## Task brief
Transcribe each record exactly as it appears.

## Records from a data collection
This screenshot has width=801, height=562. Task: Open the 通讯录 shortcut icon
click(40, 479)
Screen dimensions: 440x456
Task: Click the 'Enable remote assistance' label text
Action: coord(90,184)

## Response to the task
This screenshot has width=801, height=562. Task: Open the 通讯录 shortcut icon
click(40, 479)
Screen dimensions: 440x456
Task: Click the 'Enable remote assistance' label text
Action: coord(90,184)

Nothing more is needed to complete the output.